*Data to use*:
..............................

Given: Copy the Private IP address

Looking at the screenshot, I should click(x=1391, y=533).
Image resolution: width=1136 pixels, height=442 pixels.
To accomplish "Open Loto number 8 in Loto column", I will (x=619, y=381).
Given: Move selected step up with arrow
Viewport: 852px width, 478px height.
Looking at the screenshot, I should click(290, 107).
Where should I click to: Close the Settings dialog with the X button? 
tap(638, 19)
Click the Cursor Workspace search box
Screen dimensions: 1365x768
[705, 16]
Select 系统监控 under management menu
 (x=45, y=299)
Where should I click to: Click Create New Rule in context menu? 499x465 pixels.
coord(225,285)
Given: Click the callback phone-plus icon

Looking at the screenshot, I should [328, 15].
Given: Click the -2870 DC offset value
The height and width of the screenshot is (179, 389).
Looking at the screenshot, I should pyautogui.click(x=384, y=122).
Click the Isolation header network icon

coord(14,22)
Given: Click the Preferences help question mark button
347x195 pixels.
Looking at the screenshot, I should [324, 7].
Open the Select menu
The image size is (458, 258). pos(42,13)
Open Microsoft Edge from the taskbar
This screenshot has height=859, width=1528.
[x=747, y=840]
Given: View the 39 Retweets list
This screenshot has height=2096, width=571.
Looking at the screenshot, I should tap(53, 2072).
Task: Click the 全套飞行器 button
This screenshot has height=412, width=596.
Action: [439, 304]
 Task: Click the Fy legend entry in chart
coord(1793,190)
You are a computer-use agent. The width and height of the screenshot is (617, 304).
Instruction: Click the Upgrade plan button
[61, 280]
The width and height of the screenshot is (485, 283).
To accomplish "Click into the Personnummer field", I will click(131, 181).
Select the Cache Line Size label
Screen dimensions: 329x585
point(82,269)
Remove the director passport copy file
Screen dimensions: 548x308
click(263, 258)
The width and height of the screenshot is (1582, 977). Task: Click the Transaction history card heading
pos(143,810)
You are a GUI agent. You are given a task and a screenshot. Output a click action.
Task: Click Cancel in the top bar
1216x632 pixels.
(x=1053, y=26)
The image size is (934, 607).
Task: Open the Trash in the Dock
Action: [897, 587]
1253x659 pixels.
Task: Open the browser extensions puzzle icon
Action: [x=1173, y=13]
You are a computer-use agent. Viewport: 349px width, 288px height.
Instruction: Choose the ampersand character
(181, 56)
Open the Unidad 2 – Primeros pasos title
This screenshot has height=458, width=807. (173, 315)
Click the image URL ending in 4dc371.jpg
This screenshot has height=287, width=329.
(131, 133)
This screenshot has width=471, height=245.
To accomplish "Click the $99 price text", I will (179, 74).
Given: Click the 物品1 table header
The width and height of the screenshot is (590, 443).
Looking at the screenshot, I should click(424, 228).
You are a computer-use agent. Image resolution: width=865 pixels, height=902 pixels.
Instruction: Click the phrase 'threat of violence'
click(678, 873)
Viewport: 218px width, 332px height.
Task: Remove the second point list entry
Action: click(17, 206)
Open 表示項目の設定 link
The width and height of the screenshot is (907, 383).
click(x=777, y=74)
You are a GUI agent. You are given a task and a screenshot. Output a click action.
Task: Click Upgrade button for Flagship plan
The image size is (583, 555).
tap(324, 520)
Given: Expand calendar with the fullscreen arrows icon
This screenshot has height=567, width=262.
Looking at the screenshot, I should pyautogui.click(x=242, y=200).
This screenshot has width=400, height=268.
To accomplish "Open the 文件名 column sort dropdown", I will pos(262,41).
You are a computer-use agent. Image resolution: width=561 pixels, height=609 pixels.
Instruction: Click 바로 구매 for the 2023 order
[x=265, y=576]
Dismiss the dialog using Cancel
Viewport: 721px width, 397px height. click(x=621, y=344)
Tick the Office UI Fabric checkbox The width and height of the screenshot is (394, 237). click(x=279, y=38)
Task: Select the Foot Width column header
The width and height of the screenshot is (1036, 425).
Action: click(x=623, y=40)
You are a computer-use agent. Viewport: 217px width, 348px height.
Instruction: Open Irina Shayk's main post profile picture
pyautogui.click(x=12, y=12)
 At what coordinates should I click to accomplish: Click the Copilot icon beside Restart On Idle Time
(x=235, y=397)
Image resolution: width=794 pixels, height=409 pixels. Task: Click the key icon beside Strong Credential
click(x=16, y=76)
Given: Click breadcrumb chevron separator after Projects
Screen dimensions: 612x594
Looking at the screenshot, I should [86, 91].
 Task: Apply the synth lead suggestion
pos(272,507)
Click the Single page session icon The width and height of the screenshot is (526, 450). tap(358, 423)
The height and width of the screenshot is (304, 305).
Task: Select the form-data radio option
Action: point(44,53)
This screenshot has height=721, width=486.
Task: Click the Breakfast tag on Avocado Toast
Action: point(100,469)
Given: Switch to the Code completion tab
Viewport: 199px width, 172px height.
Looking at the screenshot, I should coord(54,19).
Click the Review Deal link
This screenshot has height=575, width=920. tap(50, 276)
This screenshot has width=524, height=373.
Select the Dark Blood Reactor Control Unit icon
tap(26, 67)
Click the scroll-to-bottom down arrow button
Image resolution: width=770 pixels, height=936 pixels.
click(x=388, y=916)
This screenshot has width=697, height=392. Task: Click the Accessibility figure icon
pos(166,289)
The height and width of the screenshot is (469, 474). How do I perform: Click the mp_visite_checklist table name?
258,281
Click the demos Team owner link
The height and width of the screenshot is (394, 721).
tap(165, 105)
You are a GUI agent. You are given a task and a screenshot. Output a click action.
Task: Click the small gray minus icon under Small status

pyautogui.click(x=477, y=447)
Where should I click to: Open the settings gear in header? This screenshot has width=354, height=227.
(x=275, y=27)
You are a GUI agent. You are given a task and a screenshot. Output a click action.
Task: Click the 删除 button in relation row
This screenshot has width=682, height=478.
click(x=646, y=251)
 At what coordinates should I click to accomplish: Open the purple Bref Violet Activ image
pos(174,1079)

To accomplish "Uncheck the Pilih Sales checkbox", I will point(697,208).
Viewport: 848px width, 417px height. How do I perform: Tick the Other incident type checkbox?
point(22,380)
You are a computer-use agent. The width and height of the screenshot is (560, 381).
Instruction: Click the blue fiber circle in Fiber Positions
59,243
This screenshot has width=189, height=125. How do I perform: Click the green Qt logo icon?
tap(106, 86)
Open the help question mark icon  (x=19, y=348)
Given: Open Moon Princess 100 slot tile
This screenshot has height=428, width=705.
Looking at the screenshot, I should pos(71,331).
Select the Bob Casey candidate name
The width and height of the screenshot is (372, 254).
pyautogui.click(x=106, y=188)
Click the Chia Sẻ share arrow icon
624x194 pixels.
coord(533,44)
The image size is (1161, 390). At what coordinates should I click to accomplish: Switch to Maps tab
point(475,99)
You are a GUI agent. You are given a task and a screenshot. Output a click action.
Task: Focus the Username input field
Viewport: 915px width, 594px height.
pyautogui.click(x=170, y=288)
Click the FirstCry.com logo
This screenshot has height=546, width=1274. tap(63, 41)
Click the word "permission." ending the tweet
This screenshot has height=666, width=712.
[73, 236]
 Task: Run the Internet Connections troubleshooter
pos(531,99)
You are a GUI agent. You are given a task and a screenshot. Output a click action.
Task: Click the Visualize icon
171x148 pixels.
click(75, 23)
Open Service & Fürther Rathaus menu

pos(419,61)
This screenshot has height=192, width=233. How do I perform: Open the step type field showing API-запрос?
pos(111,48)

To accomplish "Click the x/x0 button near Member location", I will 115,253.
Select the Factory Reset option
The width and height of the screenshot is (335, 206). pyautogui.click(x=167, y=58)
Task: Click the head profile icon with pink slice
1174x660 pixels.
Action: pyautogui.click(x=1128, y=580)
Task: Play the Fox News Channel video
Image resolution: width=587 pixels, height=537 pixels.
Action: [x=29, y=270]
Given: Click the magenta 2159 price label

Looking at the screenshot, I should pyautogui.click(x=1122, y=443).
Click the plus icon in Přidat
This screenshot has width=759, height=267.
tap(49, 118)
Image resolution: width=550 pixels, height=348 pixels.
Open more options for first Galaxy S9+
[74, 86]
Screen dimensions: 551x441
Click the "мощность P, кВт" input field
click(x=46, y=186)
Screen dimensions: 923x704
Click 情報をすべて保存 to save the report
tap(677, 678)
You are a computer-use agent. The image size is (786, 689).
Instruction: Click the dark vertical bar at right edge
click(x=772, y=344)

..............................

*Goal of the exercise*: Which lines above run from the one containing "Image resolution: width=587" down to the one containing "Image resolution: width=550"? Repeat exactly those, both ends included, and nothing else.

*Answer*:
Image resolution: width=587 pixels, height=537 pixels.
Action: [x=29, y=270]
Given: Click the magenta 2159 price label

Looking at the screenshot, I should pyautogui.click(x=1122, y=443).
Click the plus icon in Přidat
This screenshot has width=759, height=267.
tap(49, 118)
Image resolution: width=550 pixels, height=348 pixels.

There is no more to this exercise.